A longitudinal cohort COVID-19 study undertaken in India has found that infected people lack meaningful immunity against SARS-CoV-2 virus to prevent reinfection months later. The study found that 20-30% of infected people had declining virus neutralising activity despite having stable seropositivity six months later. The declining neutralising activity seen in 20-30% of infected people would mean that they might be vulnerable to reinfection.
A longitudinal cohort COVID-19 study undertaken in India has found that infected people lack meaningful immunity against SARS-CoV-2 virus to prevent reinfection months later. The study found that 20-30% of infected people had declining virus neutralising activity despite having stable seropositivity six months later. The declining neutralising activity seen in 20-30% of infected people would mean that they might be vulnerable to reinfection. Studies are now under way to understand the presence and activity of memory T cells which can prevent the infection from progressing to severe disease.
The first serosurvey was carried out in August-September 2020 and the six-month follow-up was carried out in end-January to February 2021.
Widespread asymptomatic infection by mid-September when the daily cases peaked and the subsequent decline in new cases may be attributable to increased population immunity. By September 2020, a large pool of people who had recovered still had at least partial immunity. However, the reduced neutralisation activity six months later shows that the “respite may be temporary”, says a paper that has been accepted for publication in the journal eLife.
What it means
Explaining the implication in simple terms, Dr. Shantanu Sengupta from the Institute of Genomics and Integrative Biology (CSIR-IGIB), Delhi and one of the corresponding authors of the study says: “The study shows that if previously infected people are exposed to high viral loads months after infection, then 20-30% of people may not have immunity against the virus as they are unable to neutralise the microbe and might get reinfected. Similar observations have been made in a study undertaken in Denmark.”
This would mean that one in five or even one in three people may get reinfected months later. Since it is not known when each individual got infected, the precise duration of protection is not known.
The serosurvey to understand the spread of the virus in the community was carried out by 136 researchers from 31 CSIR labs across the country. In all, 10,427 people from 24 cities in 17 States and two Union Territories were included in the serosurvey. Of the nearly 10,500 people included, 1,058 tested positive. Of them, 647 (75.3%) were not able to recall symptoms, probably because they were asymptomatically infected. Also, 95% of people who tested positive had significant neutralising activity in August-September, suggesting at least partial immunity at that time. Repeat serology tests were carried out three and six months later and included 607 and 175 people, respectively.
How the immunity waned
Of the 607 infected people who were followed-up at three months, the nucleocapsid antibody levels were similar or higher for most. While only 17 (2∙8%) of them turned seronegative, 34 (5.6%) of them did not have neutralising activity at three months. At five-six months, of the 175 people followed-up, eight (4.6%) turned out to be seronegative and neutralising activity was not present in 31 (17.7%) people. The study shows that the duration of protection against infection may not be sufficient to prevent future outbreaks, even in highly affected regions.
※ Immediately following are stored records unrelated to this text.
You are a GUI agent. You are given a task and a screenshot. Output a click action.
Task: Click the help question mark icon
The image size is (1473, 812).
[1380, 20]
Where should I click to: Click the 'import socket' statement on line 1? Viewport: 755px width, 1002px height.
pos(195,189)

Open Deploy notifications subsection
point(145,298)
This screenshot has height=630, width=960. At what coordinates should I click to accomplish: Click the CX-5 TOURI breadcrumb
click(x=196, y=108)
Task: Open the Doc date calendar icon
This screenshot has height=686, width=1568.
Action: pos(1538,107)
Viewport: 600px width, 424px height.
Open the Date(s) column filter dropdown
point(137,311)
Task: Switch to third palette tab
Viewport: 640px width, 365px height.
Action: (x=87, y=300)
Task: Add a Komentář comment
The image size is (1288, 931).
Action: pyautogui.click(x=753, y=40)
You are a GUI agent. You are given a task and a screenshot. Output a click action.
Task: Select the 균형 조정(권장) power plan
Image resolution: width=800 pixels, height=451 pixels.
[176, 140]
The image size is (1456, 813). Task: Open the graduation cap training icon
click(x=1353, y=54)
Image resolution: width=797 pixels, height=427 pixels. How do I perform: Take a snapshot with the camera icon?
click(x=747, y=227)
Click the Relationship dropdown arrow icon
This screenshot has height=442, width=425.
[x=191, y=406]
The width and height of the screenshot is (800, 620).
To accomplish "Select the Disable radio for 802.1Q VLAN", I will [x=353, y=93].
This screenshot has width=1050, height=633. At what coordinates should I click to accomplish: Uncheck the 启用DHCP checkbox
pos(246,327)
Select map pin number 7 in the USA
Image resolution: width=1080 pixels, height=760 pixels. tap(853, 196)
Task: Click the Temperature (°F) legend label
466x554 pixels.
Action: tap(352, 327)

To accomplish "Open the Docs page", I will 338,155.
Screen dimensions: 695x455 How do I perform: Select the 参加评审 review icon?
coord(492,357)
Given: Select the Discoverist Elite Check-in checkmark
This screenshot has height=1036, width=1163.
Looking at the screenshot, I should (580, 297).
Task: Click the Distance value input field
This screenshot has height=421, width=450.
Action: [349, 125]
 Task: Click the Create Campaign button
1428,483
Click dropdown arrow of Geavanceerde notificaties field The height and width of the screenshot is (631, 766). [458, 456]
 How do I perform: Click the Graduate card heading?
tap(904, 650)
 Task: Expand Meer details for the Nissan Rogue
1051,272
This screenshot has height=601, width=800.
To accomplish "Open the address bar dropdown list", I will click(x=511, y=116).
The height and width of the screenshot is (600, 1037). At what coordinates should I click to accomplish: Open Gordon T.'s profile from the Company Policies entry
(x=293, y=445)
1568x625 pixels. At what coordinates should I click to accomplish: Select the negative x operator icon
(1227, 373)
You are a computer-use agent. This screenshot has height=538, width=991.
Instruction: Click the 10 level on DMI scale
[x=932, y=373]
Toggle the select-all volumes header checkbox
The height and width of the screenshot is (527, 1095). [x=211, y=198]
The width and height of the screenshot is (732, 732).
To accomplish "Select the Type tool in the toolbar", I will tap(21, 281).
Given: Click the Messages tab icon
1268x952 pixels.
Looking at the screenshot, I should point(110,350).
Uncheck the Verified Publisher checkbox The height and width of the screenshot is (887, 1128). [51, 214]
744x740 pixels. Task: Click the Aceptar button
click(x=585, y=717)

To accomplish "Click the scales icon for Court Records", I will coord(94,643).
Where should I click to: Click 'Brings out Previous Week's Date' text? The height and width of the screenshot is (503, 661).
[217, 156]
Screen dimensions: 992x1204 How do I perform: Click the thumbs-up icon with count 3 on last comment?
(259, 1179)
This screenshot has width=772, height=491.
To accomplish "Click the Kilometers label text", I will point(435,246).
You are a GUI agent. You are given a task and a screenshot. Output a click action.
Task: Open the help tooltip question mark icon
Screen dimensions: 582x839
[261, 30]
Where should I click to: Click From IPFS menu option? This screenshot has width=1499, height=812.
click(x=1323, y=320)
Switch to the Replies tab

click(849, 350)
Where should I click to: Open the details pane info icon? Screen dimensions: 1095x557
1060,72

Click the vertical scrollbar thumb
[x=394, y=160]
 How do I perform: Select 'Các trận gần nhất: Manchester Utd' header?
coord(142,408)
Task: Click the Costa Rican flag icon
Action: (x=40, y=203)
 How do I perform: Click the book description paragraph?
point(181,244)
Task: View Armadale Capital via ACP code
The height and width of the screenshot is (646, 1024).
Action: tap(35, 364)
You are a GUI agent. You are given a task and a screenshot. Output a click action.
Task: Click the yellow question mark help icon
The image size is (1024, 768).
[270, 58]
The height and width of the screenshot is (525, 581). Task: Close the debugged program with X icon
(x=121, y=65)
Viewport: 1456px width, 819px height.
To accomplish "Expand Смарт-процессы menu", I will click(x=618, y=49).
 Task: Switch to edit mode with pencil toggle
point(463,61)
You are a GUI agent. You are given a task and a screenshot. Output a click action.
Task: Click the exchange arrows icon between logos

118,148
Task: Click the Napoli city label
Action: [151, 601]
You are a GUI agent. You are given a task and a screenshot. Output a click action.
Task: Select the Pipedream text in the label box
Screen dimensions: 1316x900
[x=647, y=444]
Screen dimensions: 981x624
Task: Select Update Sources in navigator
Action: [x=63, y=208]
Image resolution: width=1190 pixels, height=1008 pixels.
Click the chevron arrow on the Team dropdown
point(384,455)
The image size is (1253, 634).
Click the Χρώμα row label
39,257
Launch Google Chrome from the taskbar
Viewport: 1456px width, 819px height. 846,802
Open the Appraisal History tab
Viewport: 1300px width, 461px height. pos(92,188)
“We found that when 20% neutralisation cut-off was used, 17-18% people had lost neutralisation activity six months after the first serosurvey study. But if we use a stringent neutralisation cut-off then 30% of them have lost the ability to neutralise the virus,” says Dr. Sengupta.
“Our data show that while anti-nucleocapsid antibodies provide long-lasting evidence of viral exposure or infection, about 20% of seropositive individuals lack meaningful neutralisation activity after five-six months. Using more stringent measures (more than 30% inhibition of surrogate receptor-spike protein binding), the loss of neutralisation may be even higher. We speculate that this may be related to recurrence of outbreaks in March 2021, after the peak in September 2020,” they write.
Waning immunity only in asymptomatically infected people?
Since nearly 75% of people were unable to recall symptoms and were probably asymptomatically infected, are they more likely to show declining neutralising activity months after infection? “We did not study for such a correlation. But a large number of people showed neutralising activity below the first observed level at six months follow-up. At three months follow-up, a large number [40-50%] showed neutralising activity above the first observed level,” says Dr. Debasis Dash from IGIB and the other corresponding author of the paper.
“The IgG antibodies [that can neutralise the virus] continue to increase and peak weeks after infection and then begin to decline. This is the reason the neutralising activity is higher than the first observed level in a significant number of people at three months follow-up. Since the IgG levels taper after some time, a significant number have the neutralising activity below the first observed level at six-month follow-up,” says Dr. Sengupta.